Honesdale hosts the annual Wayne County Fair, starting on the first Friday in August and spans nine days. It features typical county-fair events, such as concession stands, harness racing, livestock contests, amusement rides, and concerts. Nearly 100,000 visitors attend the fair each year.

The Honesdale Roots and Rhythm Music and Arts Festival is held throughout Honesdale on the third Saturday in June. The main stage is set up along Court Street playing to festival goers in Central Park. Artists and food vendors are lined along the park. Several other stages are set up throughout the town offering music all day.

The Cooperage Project is housed in a restored barrel making factory. In 2019 the Cooperage Project held 350 events, including 65 musical and theater performances. Educational programs are also provided for all ages. The Main Street Farmers' Market, run from the facility, allows farmers to sell directly to the community.

The Himalayan Institute of Yoga Science and Philosophy is a non-profit organization providing yoga, meditation, and spiritual programs.

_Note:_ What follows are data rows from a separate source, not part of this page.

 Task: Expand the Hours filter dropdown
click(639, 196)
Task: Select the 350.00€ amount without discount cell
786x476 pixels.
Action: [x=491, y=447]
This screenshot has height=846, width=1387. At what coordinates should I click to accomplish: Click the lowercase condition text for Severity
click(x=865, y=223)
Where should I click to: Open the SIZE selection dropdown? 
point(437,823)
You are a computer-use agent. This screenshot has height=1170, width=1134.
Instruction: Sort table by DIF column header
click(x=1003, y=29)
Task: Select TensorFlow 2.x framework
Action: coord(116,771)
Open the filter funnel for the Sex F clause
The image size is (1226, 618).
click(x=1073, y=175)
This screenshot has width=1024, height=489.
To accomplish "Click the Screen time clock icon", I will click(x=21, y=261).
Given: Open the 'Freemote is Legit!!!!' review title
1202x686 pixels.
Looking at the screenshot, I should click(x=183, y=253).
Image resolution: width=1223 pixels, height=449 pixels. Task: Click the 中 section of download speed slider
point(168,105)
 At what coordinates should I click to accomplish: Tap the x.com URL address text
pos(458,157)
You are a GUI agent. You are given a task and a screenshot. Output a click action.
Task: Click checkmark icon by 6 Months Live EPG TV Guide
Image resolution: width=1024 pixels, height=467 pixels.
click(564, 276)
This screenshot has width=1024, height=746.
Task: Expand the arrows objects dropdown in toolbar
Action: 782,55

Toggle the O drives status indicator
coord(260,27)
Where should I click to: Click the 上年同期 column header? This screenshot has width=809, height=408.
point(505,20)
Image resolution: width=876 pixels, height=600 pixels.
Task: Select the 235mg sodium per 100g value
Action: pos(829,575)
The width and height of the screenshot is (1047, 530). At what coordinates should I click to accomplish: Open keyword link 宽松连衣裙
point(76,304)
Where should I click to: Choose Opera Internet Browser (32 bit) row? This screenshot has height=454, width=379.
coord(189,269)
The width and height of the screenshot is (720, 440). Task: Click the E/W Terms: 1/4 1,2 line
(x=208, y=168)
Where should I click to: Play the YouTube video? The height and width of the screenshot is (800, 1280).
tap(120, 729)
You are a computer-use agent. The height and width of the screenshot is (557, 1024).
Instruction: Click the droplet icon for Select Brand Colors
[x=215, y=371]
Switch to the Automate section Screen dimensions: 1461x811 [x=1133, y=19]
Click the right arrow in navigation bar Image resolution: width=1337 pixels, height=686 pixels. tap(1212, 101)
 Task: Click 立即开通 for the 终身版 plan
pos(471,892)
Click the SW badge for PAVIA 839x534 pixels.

The organization was founded in 1971 by Swami Rama, and its world headquarters are located in Honesdale. The Himalayan Institute has a number of humanitarian projects underway in Cameroon, India, and Mexico. In additional, the Himalayan Institute also operates Yoga International magazine.

==Notable people==
- Brian Balthazar, (born Brian Balthaser) television personality (born in Honesdale).
- Q. David Bowers, born 1938, author and numismatist
- John J. Boyle (1919–2003), 19th Public Printer of the United States (born in Honesdale)
- Emma May Buckingham (1836–1919), writer, educator, and published author who lived and taught in Honesdale.
- Florence Goodenough, born 1886, psychology pioneer in area of intelligence (born in Honesdale).
- Mary Dimmick Harrison (1858–1948), second wife of President Benjamin Harrison
- Edgar Jadwin (1865–1931), former Chief of Engineers, United States Army Corps of Engineers
- Frederick W. Keator (1855–1924), Episcopal bishop
- Lyman Lemnitzer (1899–1988), general, U.S. Army and former chairman of the Joint Chiefs of Staff
- Ruth McGinnis, World Women's Billiard Champion in the 1930s
- John Olver, former member of U.S. House of Representatives representing Massachusetts's 1st congressional district
- Daniel J. O'Neill, (1937–2015), US Army major general
- David M. Peterson (1894–1919), flying ace of World War I
- Richard B. Smith (1901–1935), co-wrote the song "Winter Wonderland" in 1934; his house still stands on Church St., Honesdale
- Lauren Spierer, who mysteriously disappeared in 2011, spent a summer at Camp Towanda and met friends who became part of her social circle at Indiana University
- Richard J. Tallman (1925–1972), U.S. Army Brigadier-General, killed in action in Vietnam in 1972
- Clarissa Tracy (1818–1905), botanist, taught here
- Art Wall Jr. (1923–2001), professional golfer, 1959 Masters champion
- Morris Wilkins, inventor of heart-shaped bathtub and champagne glass bathtub
- Sarah Jane Scott, born 1988, German pop star, hit song Halo Halo.

==In popular culture==
===Music===
- Winter Wonderland (1934), the classic holiday song, was inspired by the snowy landscape of Honesdale’s Central Park and was co-written by native Richard B. Smith.

===Film===
- Wet Hot American Summer (2001) was shot at Camp Towanda in Honesdale in spring 2000.
- Blue Valentine (2010), starring Ryan Gosling and Michelle Williams, started filming in Honesdale and the surrounding areas in spring 2009.
- 44 Pages (2017) is a documentary film about the Highlights for Children editorial offices was filmed in Honesdale. The documentary focuses on the efforts of publishing a magazines each month, as well as the letters received and answered from children around the world.

===Television===
- The fifth episode of the Netflix documentary series Rotten features a Honesdale dairy farmer.